La Visitación de la B. Virgen María

La Visitación de la B. Virgen María 

(So 3, 14-18; ó Rm 12, 9-16; Lc 1, 39-56)

Queridos hermanos:

La palabra de este día está envuelta en manifestaciones celestes de ángeles y del Espíritu Santo, como corresponde al misterio de los hijos que guardan las madres en su encuentro. El mayor entre los nacidos de mujer y el Primogénito de toda la creación. La voz y la Palabra. La voz es el sonido que hace vibrar el aire, mientras la Palabra es la idea, la voluntad divina, el acontecimiento creador de Dios que da vida a todo cuanto existe.

María llena del gozo del Señor, se puso en camino y se fue con prontitud, movida por el Espíritu, hacia Isabel, porque Cristo quiere encontrar a Juan y ungir a su profeta con el Espíritu, para su misión como amigo del novio, que será lavar al esposo en las aguas del Jordán, antes de que tome posesión de la esposa subiendo a la cruz. Isabel escucha a María, y Juan advierte al Señor. El gozo de María, es el de Cristo que vive en ella; Juan lo percibe, y salta en el seno con el gozo del Espíritu, que hace profetizar a su madre para ensalzar la fe de María, que acoge el cumplimiento de las promesas de la salvación que se cumplen en ella: “Bendita tú entre las mujeres y bendito el fruto de tu seno; y ¿de dónde a mí que venga a verme la madre de mi Señor? ¡Feliz la que ha creído que se cumplirían las cosas que le fueron dichas de parte del Señor!”

El Espíritu Santo hace profetizar a Isabel, exaltando la fidelidad y el poder de Dios que cumple las promesas en su misericordia para con los pobres, los humildes, y los pecadores, comunicadas en su nombre por el arcángel, y la fe de María: “bendita entre las mujeres” como Yael, y como Judit, que abatieron la cabeza del enemigo, figura del adversario por antonomasia, cuya cabeza aplastará definitivamente Cristo, descendencia de la mujer, y nueva Eva, María.
★ ★ ★ ★ ★ ★ ★
• **RETO 1**:
Pasa a una lista numerada solo los registros que van desde la línea con "This screenshot has width=710, height=1044." hasta la línea con "click(x=1005, y=50)", incluidas las dos, sin poner las líneas en blanco.

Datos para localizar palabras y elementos
★ ★ ★ ★ ★ ★ ★
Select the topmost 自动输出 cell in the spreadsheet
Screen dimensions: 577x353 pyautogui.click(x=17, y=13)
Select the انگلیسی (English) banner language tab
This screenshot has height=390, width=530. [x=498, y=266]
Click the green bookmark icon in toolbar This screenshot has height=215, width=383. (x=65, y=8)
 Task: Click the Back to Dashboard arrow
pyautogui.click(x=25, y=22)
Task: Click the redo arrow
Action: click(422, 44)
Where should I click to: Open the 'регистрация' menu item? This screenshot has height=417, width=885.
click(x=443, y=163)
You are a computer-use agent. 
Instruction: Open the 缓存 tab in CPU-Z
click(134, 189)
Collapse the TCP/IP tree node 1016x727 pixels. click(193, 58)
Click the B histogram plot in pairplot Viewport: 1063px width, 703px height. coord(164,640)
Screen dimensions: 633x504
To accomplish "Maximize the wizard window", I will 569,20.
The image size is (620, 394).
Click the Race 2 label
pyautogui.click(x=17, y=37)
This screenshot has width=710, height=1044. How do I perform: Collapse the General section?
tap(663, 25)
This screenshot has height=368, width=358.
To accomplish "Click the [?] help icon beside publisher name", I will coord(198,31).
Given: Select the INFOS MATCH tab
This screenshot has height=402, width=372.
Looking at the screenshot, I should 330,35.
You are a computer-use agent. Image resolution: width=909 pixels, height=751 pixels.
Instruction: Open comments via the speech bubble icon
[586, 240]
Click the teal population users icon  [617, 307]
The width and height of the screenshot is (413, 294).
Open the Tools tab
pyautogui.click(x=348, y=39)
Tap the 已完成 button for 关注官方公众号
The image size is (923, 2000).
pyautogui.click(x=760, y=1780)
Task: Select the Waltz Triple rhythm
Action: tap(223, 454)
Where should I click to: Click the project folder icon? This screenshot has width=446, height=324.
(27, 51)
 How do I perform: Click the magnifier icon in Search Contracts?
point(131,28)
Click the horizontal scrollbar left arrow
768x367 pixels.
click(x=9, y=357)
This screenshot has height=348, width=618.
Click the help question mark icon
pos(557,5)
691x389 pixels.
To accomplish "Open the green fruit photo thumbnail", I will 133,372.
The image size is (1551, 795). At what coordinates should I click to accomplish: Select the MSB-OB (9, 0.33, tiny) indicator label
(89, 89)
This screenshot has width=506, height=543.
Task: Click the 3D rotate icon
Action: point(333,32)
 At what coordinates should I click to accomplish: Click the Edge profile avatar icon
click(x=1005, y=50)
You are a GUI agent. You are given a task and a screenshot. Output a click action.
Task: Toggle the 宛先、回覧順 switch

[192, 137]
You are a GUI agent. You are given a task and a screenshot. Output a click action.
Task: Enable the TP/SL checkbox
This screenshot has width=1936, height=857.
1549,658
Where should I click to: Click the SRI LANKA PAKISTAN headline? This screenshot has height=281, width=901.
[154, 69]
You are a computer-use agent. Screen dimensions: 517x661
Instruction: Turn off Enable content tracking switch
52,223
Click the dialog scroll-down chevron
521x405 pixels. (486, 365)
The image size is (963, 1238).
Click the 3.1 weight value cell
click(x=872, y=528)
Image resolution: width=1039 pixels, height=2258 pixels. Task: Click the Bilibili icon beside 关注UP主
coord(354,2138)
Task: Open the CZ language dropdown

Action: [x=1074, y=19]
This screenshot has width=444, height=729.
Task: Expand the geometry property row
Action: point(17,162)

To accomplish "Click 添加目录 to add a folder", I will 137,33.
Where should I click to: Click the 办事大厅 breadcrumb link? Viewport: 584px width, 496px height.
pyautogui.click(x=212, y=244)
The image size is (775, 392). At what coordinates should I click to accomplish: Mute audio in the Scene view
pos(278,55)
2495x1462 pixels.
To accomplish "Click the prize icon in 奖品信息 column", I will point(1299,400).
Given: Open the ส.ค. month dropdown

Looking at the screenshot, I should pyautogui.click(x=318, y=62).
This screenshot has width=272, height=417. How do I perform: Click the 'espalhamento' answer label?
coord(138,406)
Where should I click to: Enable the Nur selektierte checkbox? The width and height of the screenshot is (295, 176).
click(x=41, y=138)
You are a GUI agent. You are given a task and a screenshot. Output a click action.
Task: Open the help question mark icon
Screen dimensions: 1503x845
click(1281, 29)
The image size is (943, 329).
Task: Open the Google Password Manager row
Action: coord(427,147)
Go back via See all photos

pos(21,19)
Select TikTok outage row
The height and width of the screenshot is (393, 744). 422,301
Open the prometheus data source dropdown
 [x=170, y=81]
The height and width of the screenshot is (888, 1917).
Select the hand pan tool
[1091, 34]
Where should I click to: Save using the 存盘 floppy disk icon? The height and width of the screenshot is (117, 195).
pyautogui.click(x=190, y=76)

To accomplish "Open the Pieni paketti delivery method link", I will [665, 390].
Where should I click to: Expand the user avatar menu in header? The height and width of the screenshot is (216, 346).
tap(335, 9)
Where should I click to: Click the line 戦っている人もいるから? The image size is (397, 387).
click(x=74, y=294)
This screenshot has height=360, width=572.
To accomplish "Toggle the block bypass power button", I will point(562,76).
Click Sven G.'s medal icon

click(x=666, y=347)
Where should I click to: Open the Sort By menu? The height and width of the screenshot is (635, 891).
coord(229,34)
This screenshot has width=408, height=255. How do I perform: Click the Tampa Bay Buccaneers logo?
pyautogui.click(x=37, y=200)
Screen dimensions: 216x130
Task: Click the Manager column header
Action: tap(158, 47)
★ ★ ★ ★ ★ ★ ★
• **RETO 2**:
Sigue escribiendo el texto sobre la Visitación de la Virgen María a partir de donde termina.

• **RESPUESTA 1**:
1. This screenshot has width=710, height=1044. How do I perform: Collapse the General section?
2. tap(663, 25)
3. This screenshot has height=368, width=358.
4. To accomplish "Click the [?] help icon beside publisher name", I will coord(198,31).
5. Given: Select the INFOS MATCH tab
6. This screenshot has height=402, width=372.
7. Looking at the screenshot, I should 330,35.
8. You are a computer-use agent. Image resolution: width=909 pixels, height=751 pixels.
9. Instruction: Open comments via the speech bubble icon
10. [586, 240]
11. Click the teal population users icon  [617, 307]
12. The width and height of the screenshot is (413, 294).
13. Open the Tools tab
14. pyautogui.click(x=348, y=39)
15. Tap the 已完成 button for 关注官方公众号
16. The image size is (923, 2000).
17. pyautogui.click(x=760, y=1780)
18. Task: Select the Waltz Triple rhythm
19. Action: tap(223, 454)
20. Where should I click to: Click the project folder icon? This screenshot has width=446, height=324.
21. (27, 51)
22.  How do I perform: Click the magnifier icon in Search Contracts?
23. point(131,28)
24. Click the horizontal scrollbar left arrow
25. 768x367 pixels.
26. click(x=9, y=357)
27. This screenshot has height=348, width=618.
28. Click the help question mark icon
29. pos(557,5)
30. 691x389 pixels.
31. To accomplish "Open the green fruit photo thumbnail", I will 133,372.
32. The image size is (1551, 795). At what coordinates should I click to accomplish: Select the MSB-OB (9, 0.33, tiny) indicator label
33. (89, 89)
34. This screenshot has width=506, height=543.
35. Task: Click the 3D rotate icon
36. Action: point(333,32)
37.  At what coordinates should I click to accomplish: Click the Edge profile avatar icon
38. click(x=1005, y=50)

• **RESPUESTA 2**:
Grande, ciertamente es el amor de Dios, que se fija en la pequeñez de María, y la engrandece subiéndola a su carroza real, como a la esposa del Cantar: Maravillaos conmigo hijas de Jerusalén, porque ayer me fatigaba espigando entre los rastrojos, quemada por el sol, y hoy he sido arrebatada por el Rey a su presencia. Esta es también la experiencia de la Iglesia, pues el don que se le otorga, es infinitamente grande para cualquier mortal, porque “el Señor no renuncia jamás a su misericordia, no deja que sus palabras se pierdan, ni que se borre la descendencia de su elegido, ni que desaparezca el linaje de quien le ha amado” (cf. Eclo 47, 22).

María, en su humildad, se apoyó en Dios, y nosotros debemos hacerlo también, en nuestra debilidad, para poder alcanzar su dicha  por nuestra fe, pues también a nosotros ha sido anunciada la salvación en Cristo, invitándonos a unirnos a su cortejo hacia la casa del Padre.

Juan ha sido lleno del Espíritu con la cercanía de Cristo. Y nosotros, al contemplarlo encarnado en el seno de María, derramando el Espíritu Santo, somos testigos de que las promesas se están realizando. La voluntad de Dios se hace accesible a nuestra impotencia, porque el Verbo de Dios ha recibido un cuerpo, y ha entrado en el mundo para hacer posible que se cumpla en la debilidad de nuestra carne.

Nosotros en la Eucaristía somos llamados a abrir la puerta a Cristo, que quiere entrar a cenar con nosotros y hacernos un espíritu con él, de manera que el “Dios con nosotros” sea, Dios “en nosotros”, por el Espíritu Santo, y que nuestro gozo sea el de Juan, el de María, y el de Cristo, y que sea pleno.

            Que así sea.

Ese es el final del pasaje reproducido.